Tremain Mack

No. 34
- Position: Safety

Personal information
- Born: November 21, 1974 (age 50) Tyler, Texas, U.S.
- Height: 6 ft 1 in (1.85 m)
- Weight: 195 lb (88 kg)

Career information
- High school: Chapel Hill (Tyler)
- College: Miami (FL)
- NFL draft: 1997: 4th round, 111th overall pick

Career history

Playing
- Cincinnati Bengals (1997–2000); Louisville Fire (2004); San Jose SaberCats (2005–2006);

Coaching
- Mount Rainier High School Head coach (2012–present);

Awards and highlights
- Pro Bowl (1999); Big East Special Teams Player of the Year (1996);

Career NFL statistics
- Kickoff return yards: 3,583
- Stats at Pro Football Reference

= Tremain Mack =

American football player and coach (born 1974)

Tremain Ferrell Mack (born November 21, 1974), also known as "T-Mack", is an American former professional football player who was a safety and return specialist for four seasons with the Cincinnati Bengals of the National Football League (NFL). He played college football for the Miami Hurricanes and was selected by the Bengals in the fourth round of the 1997 NFL draft. In 1998, he finished second in the American Football Conference (AFC) with 1,165 yards on 45 kickoff returns. He was later selected to the 2000 Pro Bowl.

Mack retired as the Bengals all-time leader in kick return yards with 3,583.

Mack is currently the head coach of the Mount Rainier High School Rams.

==Early life==
Mack was born in Tyler, Texas and attended Chapel Hill High School. After graduating, he was selected by the Kansas City Royals. From 1993 to 1996, he attended the University of Miami where he played football, baseball and was on the track team.

==Professional career==
Mack was selected in the fourth round (111th overall) by the Cincinnati Bengals where he played for four seasons.
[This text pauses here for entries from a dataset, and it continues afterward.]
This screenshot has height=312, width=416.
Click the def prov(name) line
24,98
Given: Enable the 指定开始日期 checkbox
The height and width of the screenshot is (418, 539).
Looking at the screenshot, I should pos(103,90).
As a rookie, he started four games and recorded one interception. In his second season, he became the team's primary return specialist, recording 1,165 return yards for the season. In 1999, he recorded a career high 1,382 return yards and earned a trip to the 1999 Pro Bowl along with teammate Corey Dillon. In 2000, Mack recorded 1,036 return yards in his final NFL season.

After three years out of football, Mack spent one season with the Louisville Fire of af2. That was followed by two season with the San Jose SaberCats of the Arena Football League (AFL). He set the AFL rookie record for consecutive Defensive Player of the Week honors.

==Coaching career==
Mack is currently the head coach of the Mount Rainier High School Rams.